Hedges refuses to reside in the abstract, instead creating a book about war that is meant to be experienced viscerally.
The most disturbing chapter is simply titled “Corpses,” and it tells the story of Jessica Goodell, a Marine sent to Iraq to “process” dead soldiers — many of whom died by suicide, and many with bodies so mutilated by IEDs that few remained. except for the “vaporized flesh” she had to pick up in body bags. His story will haunt you for days.
I wrote earlier than The greatest evil is war is meant to be lived viscerally and not intellectually. It’s true to the end. In “Permanent War,” the final and most important chapter of the book, Hedges places the American war in a larger context and explains why our wars have become endless. His analysis here is the same as that expounded by many leading war critics of our time, such as Noam Chomsky, Andrew Bacevich, Glenn Greenwald and the late Michael Hastings.
After World War II, America saw the birth of a massive national security state – the “military-industrial complex”, as Eisenhower called him– ostensibly justified by the threat of the Soviet Union. To fund this new state, crucial resources have been diverted from infrastructure, education, healthcare, and clean energy research and development. During this time, writes Hedges, America went from a country that mainly produced things to a country that mainly consumed things.
Hedges observes how these two factors – a gargantuan military and a new American philosophy that promised endless consumption without responsibility – have thrown us into the predicament in which we find ourselves. As Andrew Bacevich told me in a 2010 interview, this is “the heart of the dilemma”. America must now constantly build weapons and wage wars to secure the resources necessary to maintain its unlimited consumption.

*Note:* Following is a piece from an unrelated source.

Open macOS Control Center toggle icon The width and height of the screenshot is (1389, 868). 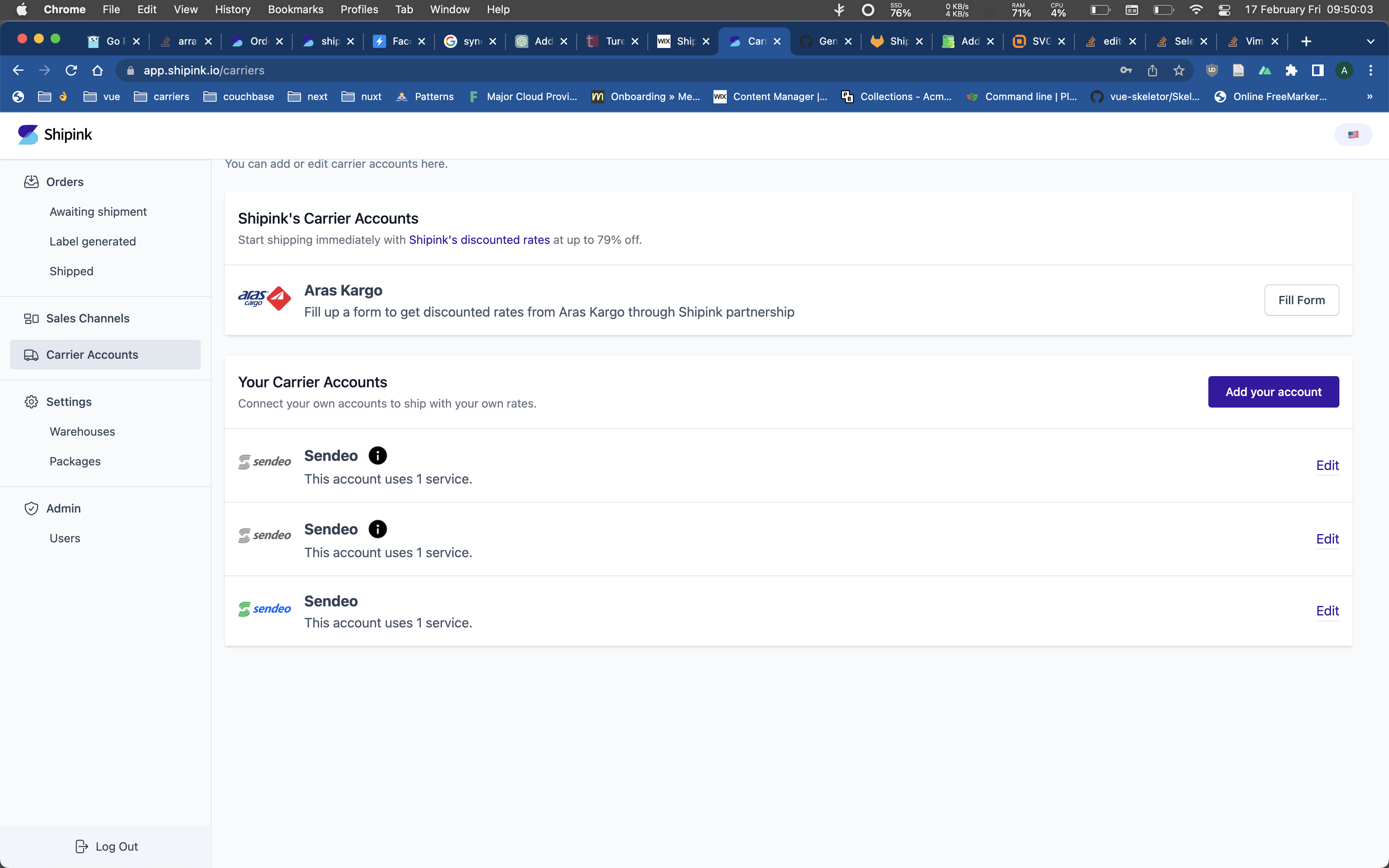[x=1224, y=10]
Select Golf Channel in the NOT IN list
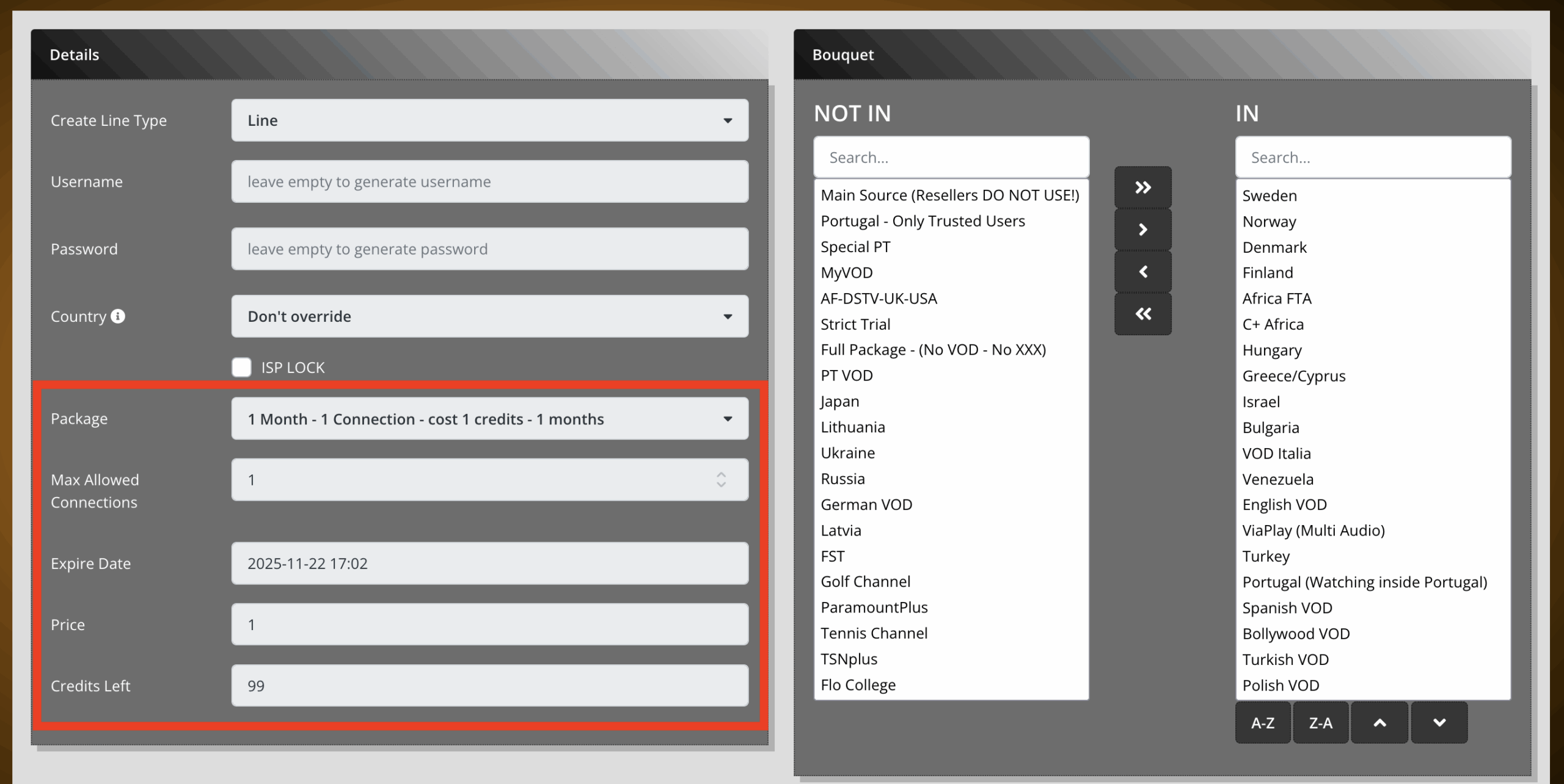The height and width of the screenshot is (784, 1564). click(x=865, y=582)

But permanent war and endless consumption are not sustainable, of course. Not only are they destroying our planet (the Ministry of Defense is the only the greatest institutional consumer of oil in the world), but, as Hedges points out, they are destroying our liberal traditions and our democratic institutions. “Permanent war,” he argues, “depreciates culture as nationalist cant. It degrades and corrupts education and the media and destroys the economy. No doubt we see that vindicated.
In a brief but chilling coda, Hedges says witnessing so many wars nearly broke him, and admits no one can truly convey what it’s like to be in combat. “It is impossible to depict war,” he concludes.
Maybe. But The greatest evil is war is the rawest, most angry, most graphic and most revolting war story I have ever read. And it’s as close to breaking the “myth of war” as any performance – or attempt at performance – that I’m aware of.
Editor’s Note: You can read an excerpt from The greatest evil is war in the October/November 2022 issue of The Progressive.